--- start WORKING DATA ---

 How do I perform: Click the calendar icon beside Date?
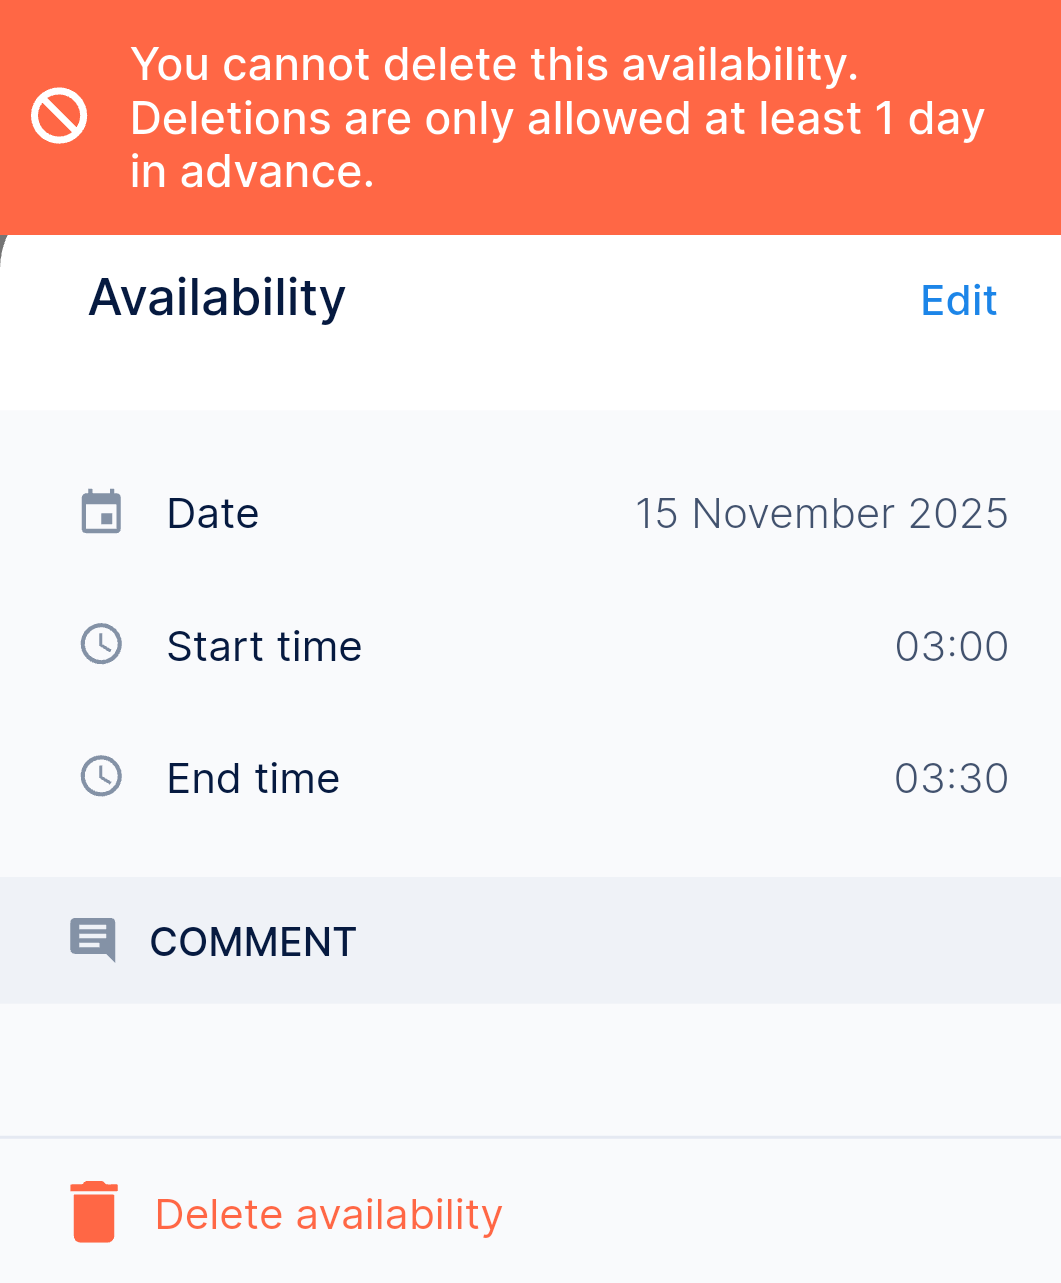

--- end WORKING DATA ---
--- start WORKING DATA ---

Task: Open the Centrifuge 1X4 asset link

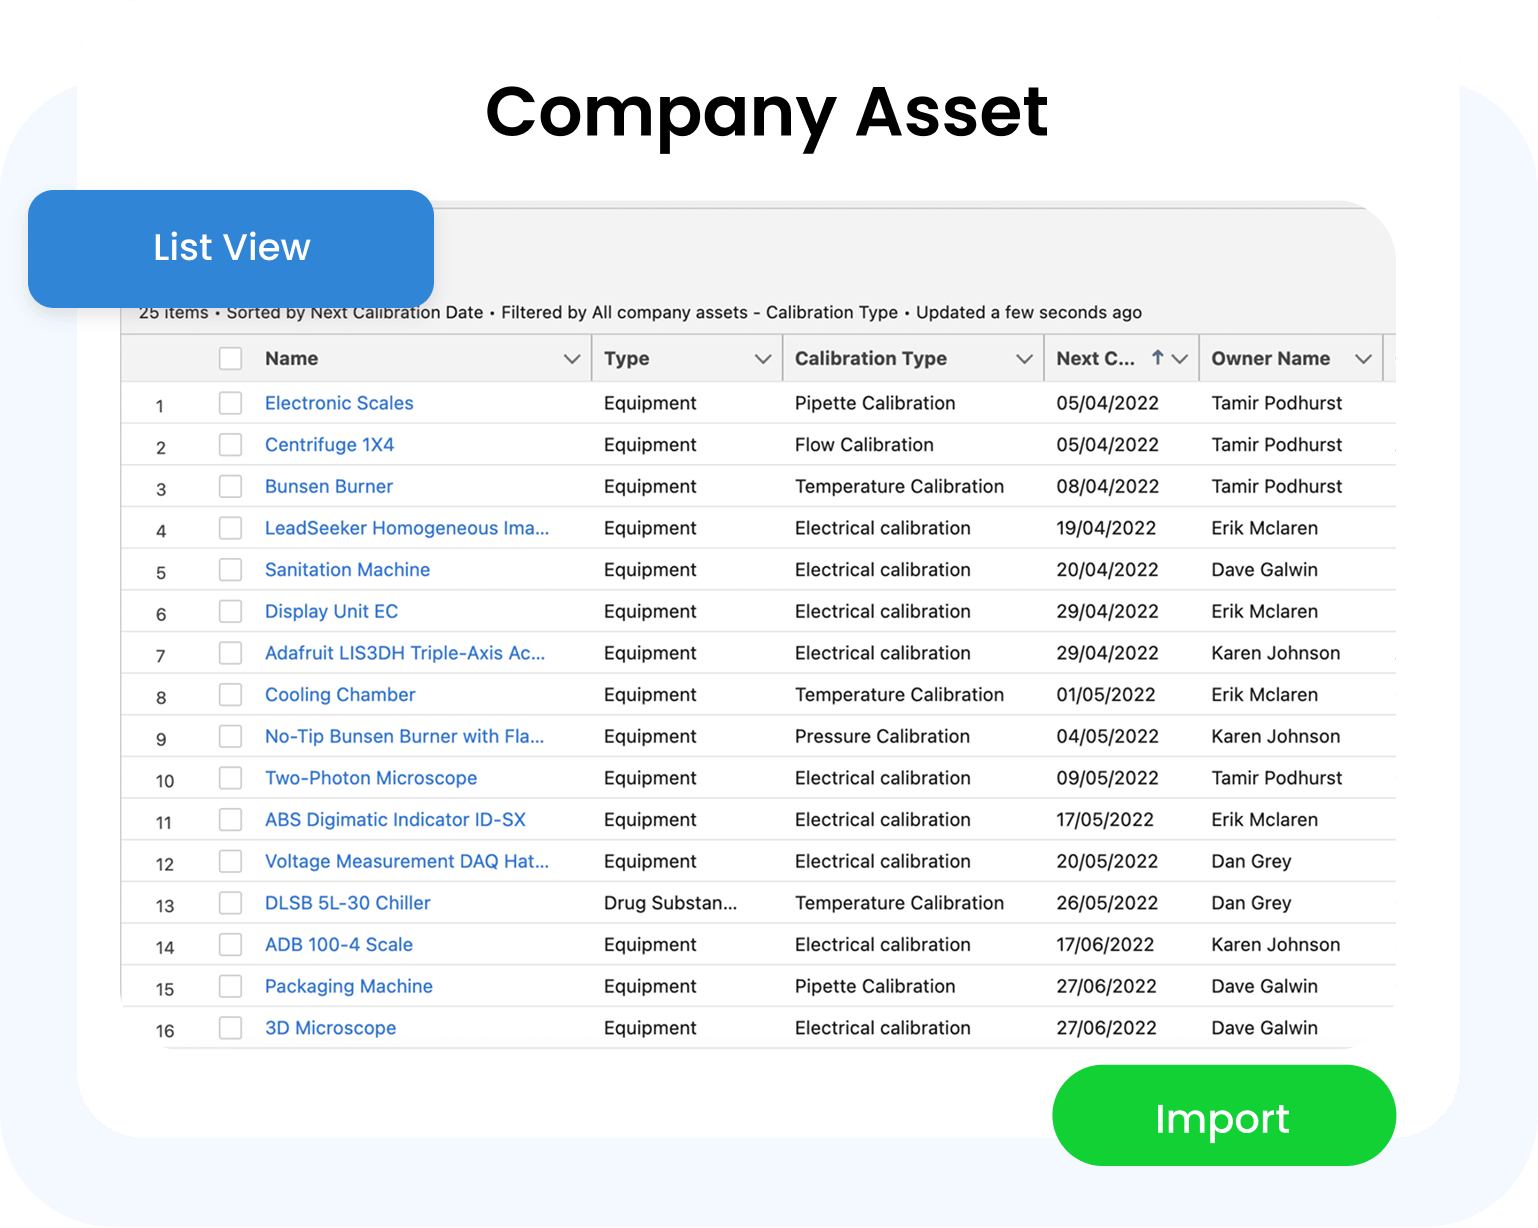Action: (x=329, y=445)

--- end WORKING DATA ---
--- start WORKING DATA ---

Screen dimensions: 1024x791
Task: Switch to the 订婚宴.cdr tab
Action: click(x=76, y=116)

--- end WORKING DATA ---

Recast the lines as a Markdown table with the columns Row and Line, leaving out blank lines: begin at the line that has "Screen dimensions: 1024x791" and stop after the line that has "Action: click(x=76, y=116)".

» SOLUTION TO THIS EXERCISE:
| Row | Line |
|---|---|
| 1 | Screen dimensions: 1024x791 |
| 2 | Task: Switch to the 订婚宴.cdr tab |
| 3 | Action: click(x=76, y=116) |